Bijdrage Peter Nicolaï (PvdD) over vervroegde beëin­diging pels­dier­hou­derij


14 december 2020


Voorzitter,

Dank u wel, voorzitter. Ik ga vandaag een beetje een moeilijk onderwerp bespreken, maar dat durf ik met deze minister wel aan. Ik ga het over de spanning tussen moraal en recht hebben en deze minister is van een partij, waarvan ik uit mijn contacten met in ieder geval de Eerste Kamerleden weet dat die de spanning tussen moraal en recht en het denken daarover niet uit de weg gaat.

Bij mij in de kast staat een indrukwekkend boek, met teksten, documenten en foto’s. De titel is “de Nazi-moordfabrieken”.

Het geeft een beeld van de ‘fabriek’ die in die zwarte periode van de geschiedenis gerund werd om Joden en ander mensonwaardig leven te vernietigen; te vernietigen om daarmee winst te bereiken voor een raszuivere maatschappij.

Zulke ondernemingen tot het uitmoorden van leven waren het gevolg van een historische aberratie van het ethisch bewustzijn. Daar kunnen we kort over zijn.

Ook kunnen we kort zijn over hoe - nadat de Nazi’s verslagen waren - de beschaafde landen met die aberratie zijn omgegaan. De organisatie van die gruwelijke onderneming was in de wetten zoals de Nazi’s die hadden vastgesteld, niet verboden geweest. Integendeel. De Eichmannen en andere managers van die ondernemingen voerden gewoon de voorschriften uit.

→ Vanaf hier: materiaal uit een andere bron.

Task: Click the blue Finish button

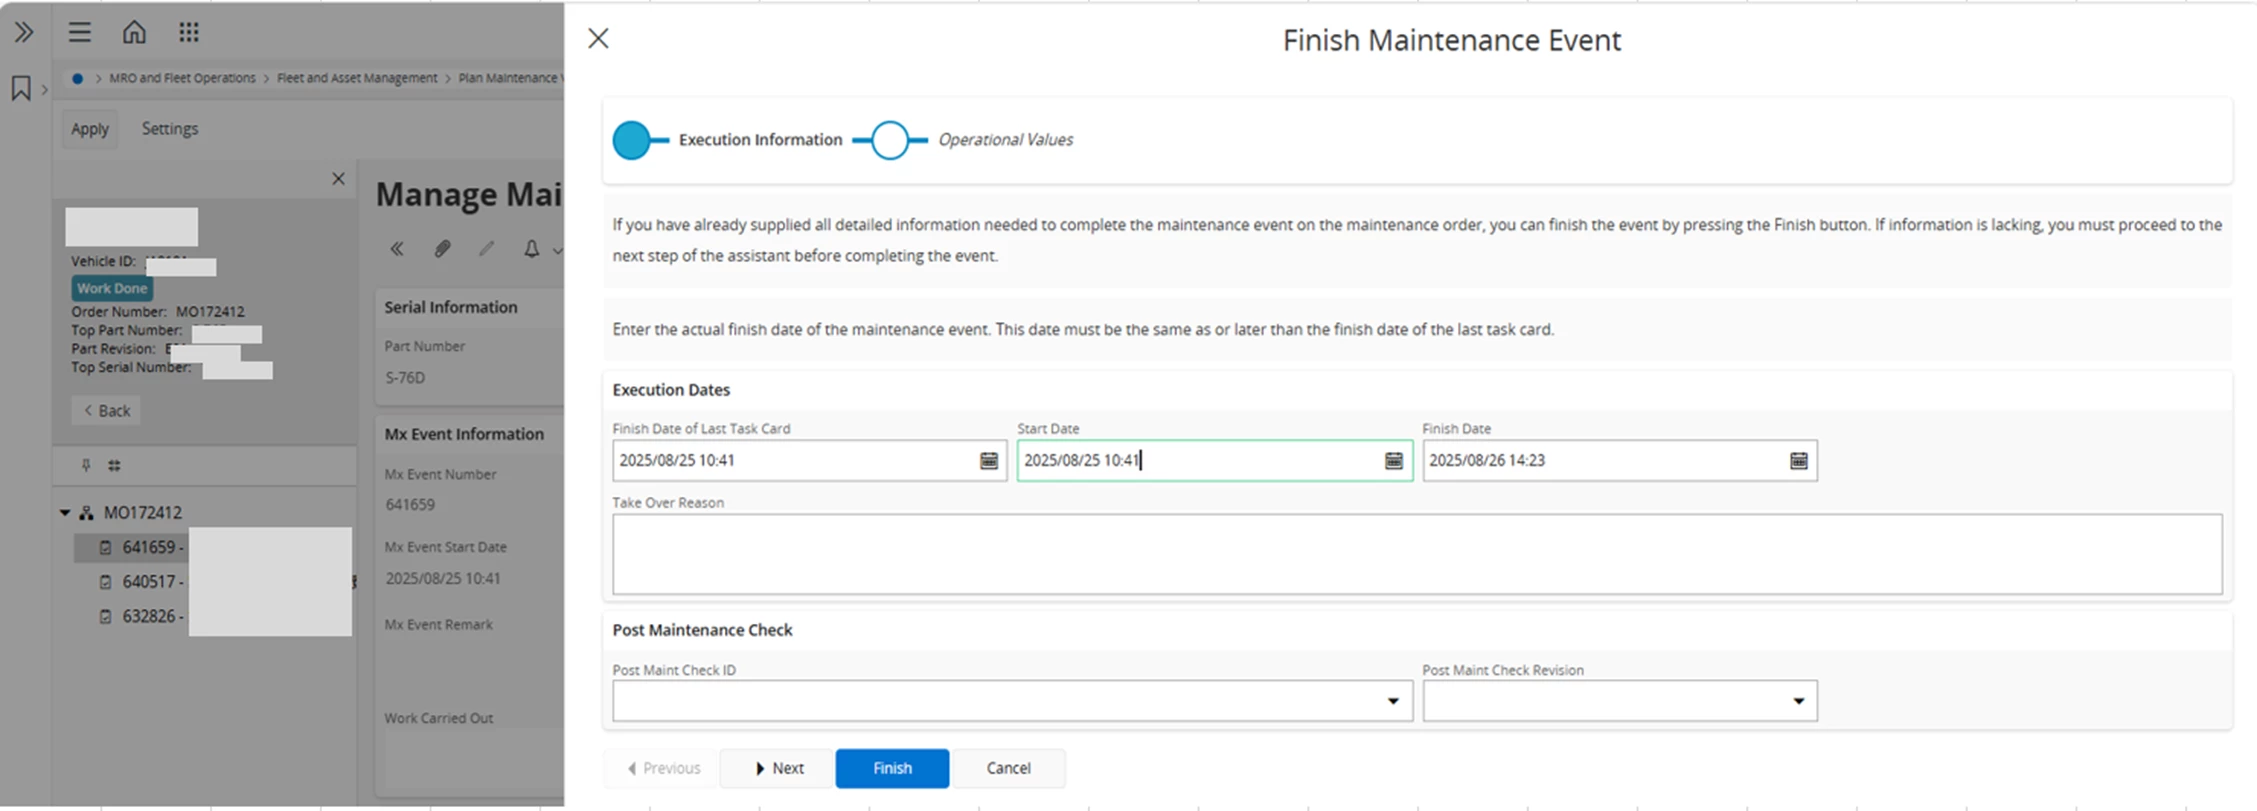Action: [x=891, y=768]
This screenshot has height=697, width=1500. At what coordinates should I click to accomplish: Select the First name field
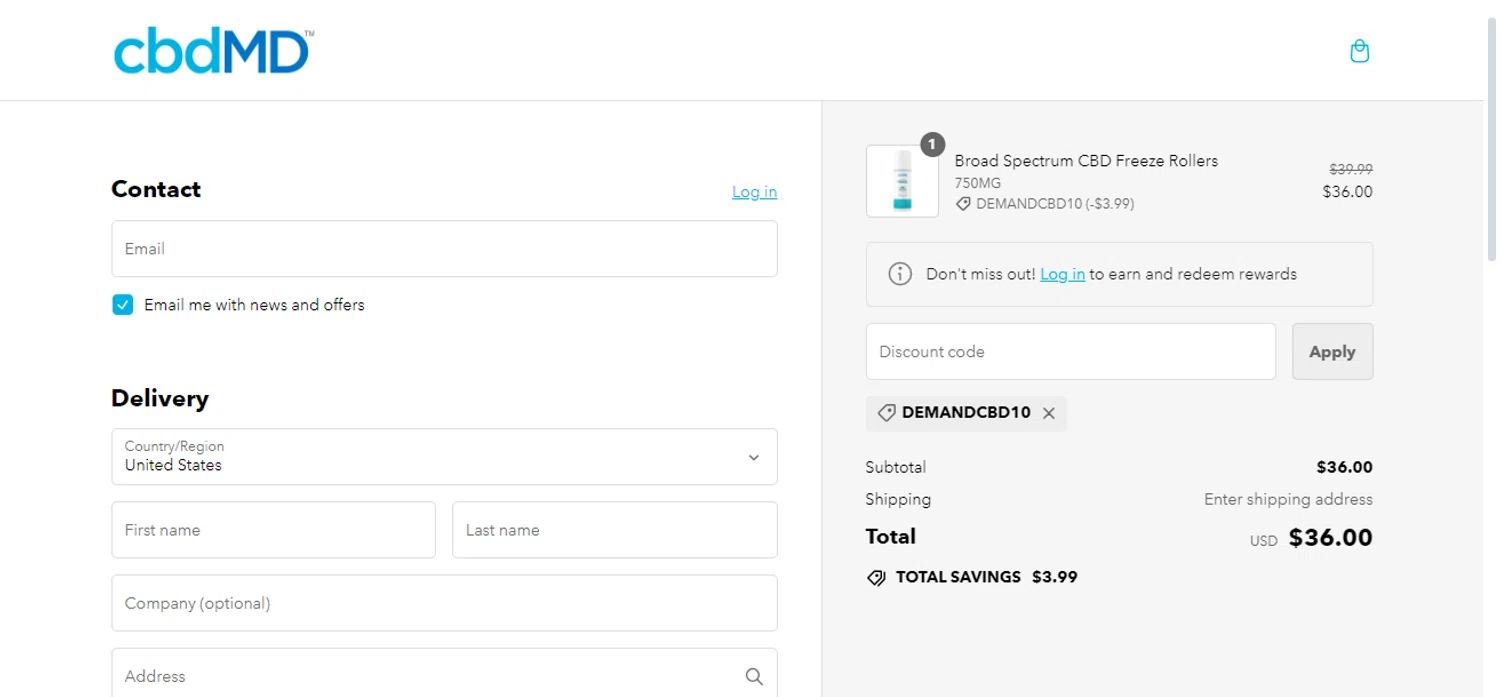pos(273,530)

Wat formeel als tot naleving verbindende voorschriften door de Nazi-staat was gepresenteerd, werd nadien in de Neurenberger processen als onrecht ontmaskerd. De moraliteit zegevierde en zette - op dat moment - wat formeel als recht had gegolden, opzij. In de beschaafde maatschappijen gelden ethische beginselen, een rechtsbewustzijn, dat voorrang kreeg. Dat maakte het mogelijk om functionarissen die zich erop beriepen dat zij geldende voorschriften hadden nageleefd, als misdadigers aan te merken.

Voorzitter,

In een rechtsgemeenschap stijgt datgene dat als recht wordt ervaren, soms uit boven wat als recht in formele voorschriften is gepresenteerd. Dat is beschaving.

Voorzitter,

Het stoppen van de nertsen-moordfabrieken is ook een teken van beschaving. Het recht om miljoenen diertjes te vergassen louter om opsmuk te creëren, is door onze samenleving als onethisch ontmaskerd.

Het heeft lang geduurd om ons rechtsbewustzijn op dat punt bij de schaven. Met de Wet verbod pelsdierhouderij is de erkenning van wat wij als beschaafde samenleving als onrecht ervaren, in het formele domein van het recht gebracht.

Maar voorzitter, de spanning tussen recht en moraal is met het onderhavige wetsontwerp opnieuw aan de orde, en daar wil de Partij voor de Dieren graag aandacht voor vragen. En om voelbaar te maken, hoezeer die spanning onderdeel uitmaakt van ons rechtsbewustzijn als beschaafde mensen, begon ik mijn inleiding over die zwarte bladzijde in de geschiedenis.

Ik had overigens ook kunnen beginnen over slavenhandel en andere praktijken van onderdrukking en uitbuiting die gebaseerd zijn op de Mens als ‘dikke Ik’; op de aberratie van de rechtsbewustzijn dat mensen voor zichzelf het recht zouden mogen creëren om zich boven andere levende wezens te stellen om deze als voorwerpen te behandelen; als objecten waarmee men zichzelf winst en genot kan verschaffen. Dat zogenaamde recht dat de mens soms claimt, voorzitter, dat zal een beschaafde samenleving die de moraliteit hoog houdt immer als onrecht moeten ontmaskeren.

Over die spanning tussen recht en moraal, zou ik graag de minister willen bevragen. Want wat voor ons ligt is een wetsontwerp dat ertoe leidt dat Nederlandse belastingbetalers, onderdanen van een beschaafde samenleving, 200 miljoen gaan uitkeren aan exploitanten van moordfabrieken.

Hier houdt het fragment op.